:: Provided entries ::

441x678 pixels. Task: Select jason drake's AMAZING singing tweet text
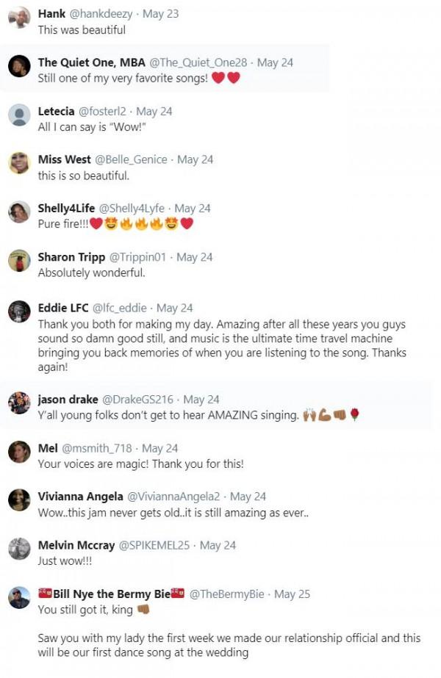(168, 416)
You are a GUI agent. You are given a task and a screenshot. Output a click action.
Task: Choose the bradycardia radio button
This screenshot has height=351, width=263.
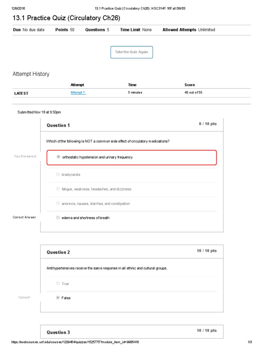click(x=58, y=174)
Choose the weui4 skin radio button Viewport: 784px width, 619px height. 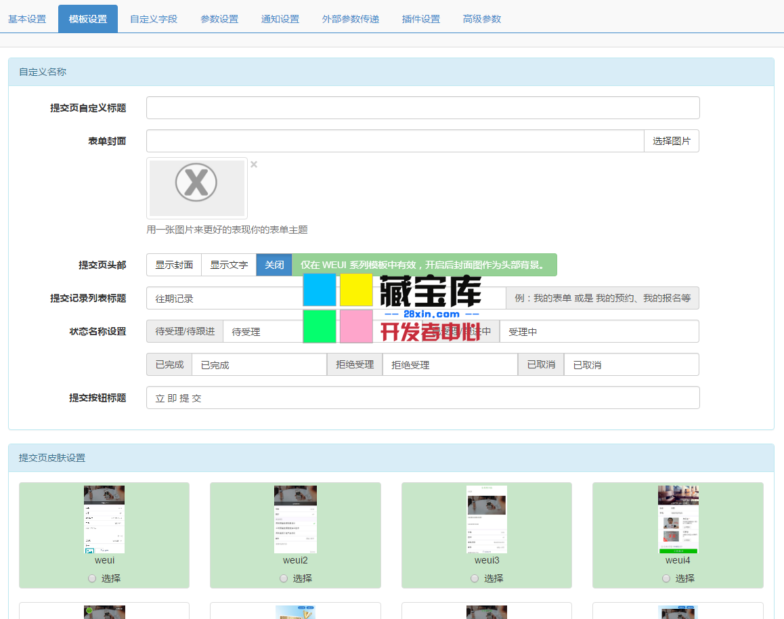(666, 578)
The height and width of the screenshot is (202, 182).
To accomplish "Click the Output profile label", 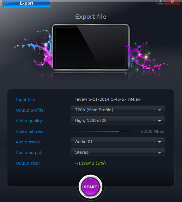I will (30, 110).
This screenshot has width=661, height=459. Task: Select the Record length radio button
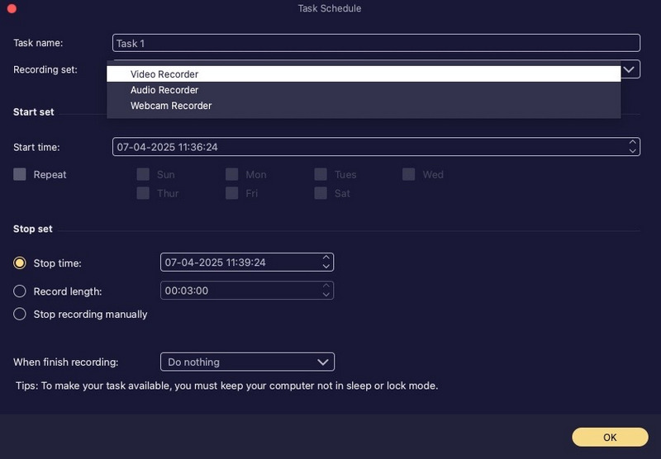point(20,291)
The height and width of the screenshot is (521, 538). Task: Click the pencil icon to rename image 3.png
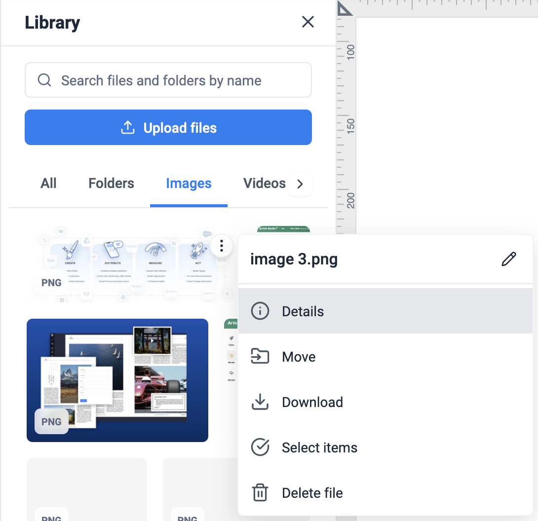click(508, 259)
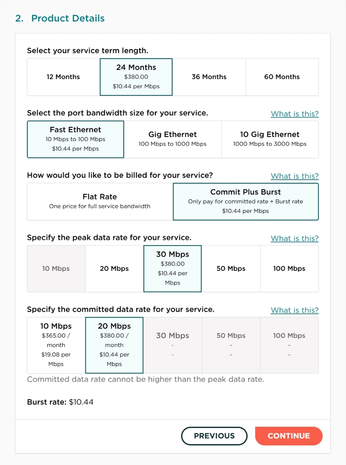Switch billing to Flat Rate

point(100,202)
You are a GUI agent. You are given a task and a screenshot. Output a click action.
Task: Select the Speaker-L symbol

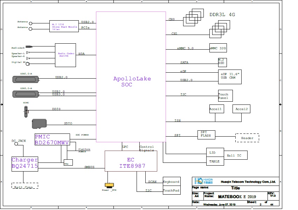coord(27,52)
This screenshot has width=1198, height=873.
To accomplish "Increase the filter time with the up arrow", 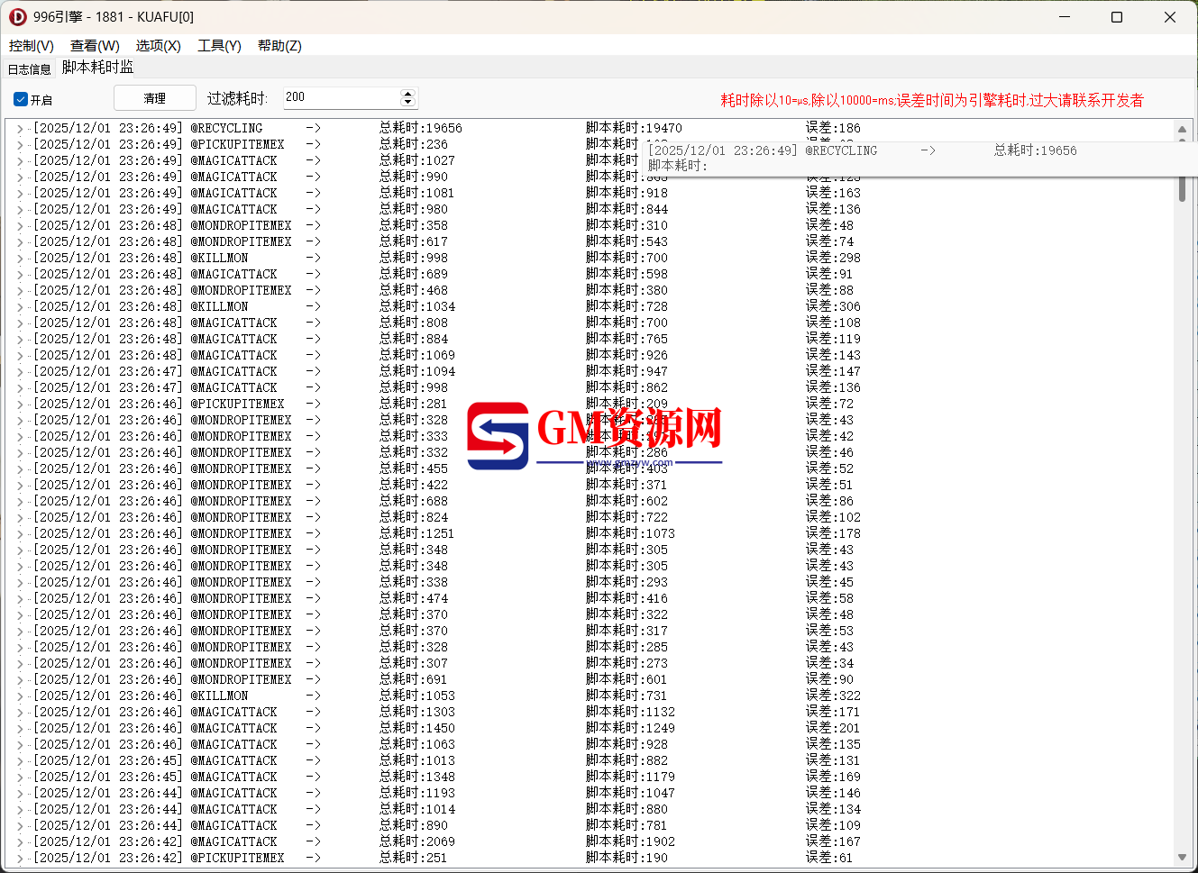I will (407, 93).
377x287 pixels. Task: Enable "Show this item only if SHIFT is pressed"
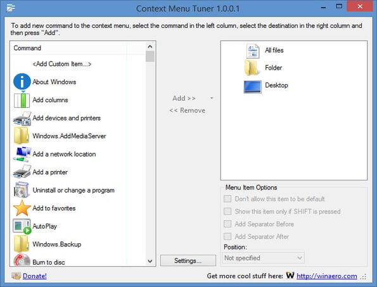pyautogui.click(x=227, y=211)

:::

#### What to do
Drop the pictures, then transcribe the lines from the one containing "377x287 pixels. Task: Enable" to the end of the data above, exactly and nothing more.

#### Solution to the exercise
377x287 pixels. Task: Enable "Show this item only if SHIFT is pressed"
pyautogui.click(x=227, y=211)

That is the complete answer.